Records:
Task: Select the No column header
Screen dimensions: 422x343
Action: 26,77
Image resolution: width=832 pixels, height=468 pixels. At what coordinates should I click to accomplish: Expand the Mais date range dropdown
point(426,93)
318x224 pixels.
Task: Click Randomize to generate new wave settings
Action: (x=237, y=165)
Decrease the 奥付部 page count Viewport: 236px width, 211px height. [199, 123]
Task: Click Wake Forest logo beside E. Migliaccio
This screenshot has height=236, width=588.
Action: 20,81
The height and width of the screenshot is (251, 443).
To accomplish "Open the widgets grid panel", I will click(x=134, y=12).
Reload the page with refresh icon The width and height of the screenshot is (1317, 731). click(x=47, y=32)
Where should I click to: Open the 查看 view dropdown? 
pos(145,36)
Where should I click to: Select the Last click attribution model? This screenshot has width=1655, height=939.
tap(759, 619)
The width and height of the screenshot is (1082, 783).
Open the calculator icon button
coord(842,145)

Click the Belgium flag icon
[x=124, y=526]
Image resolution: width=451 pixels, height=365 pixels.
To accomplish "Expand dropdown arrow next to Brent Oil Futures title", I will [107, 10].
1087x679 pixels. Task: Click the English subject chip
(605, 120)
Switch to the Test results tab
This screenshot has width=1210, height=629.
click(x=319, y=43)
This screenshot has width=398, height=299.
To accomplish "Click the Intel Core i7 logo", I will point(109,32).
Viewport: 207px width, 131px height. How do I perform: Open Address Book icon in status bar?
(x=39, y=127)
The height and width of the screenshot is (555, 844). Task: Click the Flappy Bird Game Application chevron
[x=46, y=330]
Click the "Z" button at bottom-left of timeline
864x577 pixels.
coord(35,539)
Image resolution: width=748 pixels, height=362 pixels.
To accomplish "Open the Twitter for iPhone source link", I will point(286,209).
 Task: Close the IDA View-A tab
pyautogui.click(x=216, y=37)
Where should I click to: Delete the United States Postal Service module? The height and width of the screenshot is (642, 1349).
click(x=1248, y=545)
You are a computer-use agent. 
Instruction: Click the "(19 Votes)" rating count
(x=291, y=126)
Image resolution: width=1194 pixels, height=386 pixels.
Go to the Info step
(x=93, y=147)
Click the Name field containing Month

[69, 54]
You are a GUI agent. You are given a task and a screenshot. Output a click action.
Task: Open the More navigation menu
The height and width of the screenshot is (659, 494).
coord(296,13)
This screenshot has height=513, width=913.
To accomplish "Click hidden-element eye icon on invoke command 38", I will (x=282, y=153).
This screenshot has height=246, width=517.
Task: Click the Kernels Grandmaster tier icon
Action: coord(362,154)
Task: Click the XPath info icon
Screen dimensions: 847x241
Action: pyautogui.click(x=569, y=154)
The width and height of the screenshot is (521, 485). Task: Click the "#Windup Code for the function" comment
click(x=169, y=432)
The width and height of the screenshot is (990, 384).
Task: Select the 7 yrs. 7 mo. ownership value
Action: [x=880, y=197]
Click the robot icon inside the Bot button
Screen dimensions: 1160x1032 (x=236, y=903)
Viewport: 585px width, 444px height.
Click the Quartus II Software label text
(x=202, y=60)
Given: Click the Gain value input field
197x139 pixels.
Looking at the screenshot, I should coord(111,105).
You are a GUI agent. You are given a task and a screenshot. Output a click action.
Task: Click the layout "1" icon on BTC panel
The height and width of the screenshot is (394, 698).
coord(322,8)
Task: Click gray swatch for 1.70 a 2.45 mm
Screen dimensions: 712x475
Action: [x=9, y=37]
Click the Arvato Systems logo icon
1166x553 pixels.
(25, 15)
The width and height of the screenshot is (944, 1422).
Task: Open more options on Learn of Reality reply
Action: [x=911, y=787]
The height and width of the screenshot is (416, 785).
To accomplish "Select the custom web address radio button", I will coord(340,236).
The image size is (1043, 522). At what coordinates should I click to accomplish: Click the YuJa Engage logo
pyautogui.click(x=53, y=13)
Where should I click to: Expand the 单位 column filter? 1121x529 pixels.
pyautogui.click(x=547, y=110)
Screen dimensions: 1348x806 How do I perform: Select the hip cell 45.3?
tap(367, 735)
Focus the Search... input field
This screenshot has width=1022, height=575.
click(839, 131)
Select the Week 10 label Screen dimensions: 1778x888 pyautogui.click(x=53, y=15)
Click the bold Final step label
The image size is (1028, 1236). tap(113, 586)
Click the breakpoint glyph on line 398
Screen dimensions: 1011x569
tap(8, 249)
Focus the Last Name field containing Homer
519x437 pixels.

Problem to solve: Each line in the data is to be written out precisely.

Solution to the problem:
Task: Select the No column header
Screen dimensions: 422x343
Action: 26,77
Image resolution: width=832 pixels, height=468 pixels. At what coordinates should I click to accomplish: Expand the Mais date range dropdown
point(426,93)
318x224 pixels.
Task: Click Randomize to generate new wave settings
Action: (x=237, y=165)
Decrease the 奥付部 page count Viewport: 236px width, 211px height. [199, 123]
Task: Click Wake Forest logo beside E. Migliaccio
This screenshot has height=236, width=588.
Action: 20,81
The height and width of the screenshot is (251, 443).
To accomplish "Open the widgets grid panel", I will click(x=134, y=12).
Reload the page with refresh icon The width and height of the screenshot is (1317, 731). click(x=47, y=32)
Where should I click to: Open the 查看 view dropdown? 
pos(145,36)
Where should I click to: Select the Last click attribution model? This screenshot has width=1655, height=939.
tap(759, 619)
The width and height of the screenshot is (1082, 783).
Open the calculator icon button
coord(842,145)

Click the Belgium flag icon
[x=124, y=526]
Image resolution: width=451 pixels, height=365 pixels.
To accomplish "Expand dropdown arrow next to Brent Oil Futures title", I will [107, 10].
1087x679 pixels. Task: Click the English subject chip
(605, 120)
Switch to the Test results tab
This screenshot has width=1210, height=629.
click(x=319, y=43)
This screenshot has width=398, height=299.
To accomplish "Click the Intel Core i7 logo", I will point(109,32).
Viewport: 207px width, 131px height. How do I perform: Open Address Book icon in status bar?
(x=39, y=127)
The height and width of the screenshot is (555, 844). Task: Click the Flappy Bird Game Application chevron
[x=46, y=330]
Click the "Z" button at bottom-left of timeline
864x577 pixels.
coord(35,539)
Image resolution: width=748 pixels, height=362 pixels.
To accomplish "Open the Twitter for iPhone source link", I will point(286,209).
 Task: Close the IDA View-A tab
pyautogui.click(x=216, y=37)
Where should I click to: Delete the United States Postal Service module? The height and width of the screenshot is (642, 1349).
click(x=1248, y=545)
You are a computer-use agent. 
Instruction: Click the "(19 Votes)" rating count
(x=291, y=126)
Image resolution: width=1194 pixels, height=386 pixels.
Go to the Info step
(x=93, y=147)
Click the Name field containing Month

[69, 54]
You are a GUI agent. You are given a task and a screenshot. Output a click action.
Task: Open the More navigation menu
The height and width of the screenshot is (659, 494).
coord(296,13)
This screenshot has height=513, width=913.
To accomplish "Click hidden-element eye icon on invoke command 38", I will (x=282, y=153).
This screenshot has height=246, width=517.
Task: Click the Kernels Grandmaster tier icon
Action: coord(362,154)
Task: Click the XPath info icon
Screen dimensions: 847x241
Action: pyautogui.click(x=569, y=154)
The width and height of the screenshot is (521, 485). Task: Click the "#Windup Code for the function" comment
click(x=169, y=432)
The width and height of the screenshot is (990, 384).
Task: Select the 7 yrs. 7 mo. ownership value
Action: [x=880, y=197]
Click the robot icon inside the Bot button
Screen dimensions: 1160x1032 (x=236, y=903)
Viewport: 585px width, 444px height.
Click the Quartus II Software label text
(x=202, y=60)
Given: Click the Gain value input field
197x139 pixels.
Looking at the screenshot, I should coord(111,105).
You are a GUI agent. You are given a task and a screenshot. Output a click action.
Task: Click the layout "1" icon on BTC panel
The height and width of the screenshot is (394, 698).
coord(322,8)
Task: Click gray swatch for 1.70 a 2.45 mm
Screen dimensions: 712x475
Action: [x=9, y=37]
Click the Arvato Systems logo icon
1166x553 pixels.
(25, 15)
The width and height of the screenshot is (944, 1422).
Task: Open more options on Learn of Reality reply
Action: [x=911, y=787]
The height and width of the screenshot is (416, 785).
To accomplish "Select the custom web address radio button", I will coord(340,236).
The image size is (1043, 522). At what coordinates should I click to accomplish: Click the YuJa Engage logo
pyautogui.click(x=53, y=13)
Where should I click to: Expand the 单位 column filter? 1121x529 pixels.
pyautogui.click(x=547, y=110)
Screen dimensions: 1348x806 How do I perform: Select the hip cell 45.3?
tap(367, 735)
Focus the Search... input field
This screenshot has width=1022, height=575.
click(839, 131)
Select the Week 10 label Screen dimensions: 1778x888 pyautogui.click(x=53, y=15)
Click the bold Final step label
The image size is (1028, 1236). tap(113, 586)
Click the breakpoint glyph on line 398
Screen dimensions: 1011x569
tap(8, 249)
Focus the Last Name field containing Homer
519x437 pixels.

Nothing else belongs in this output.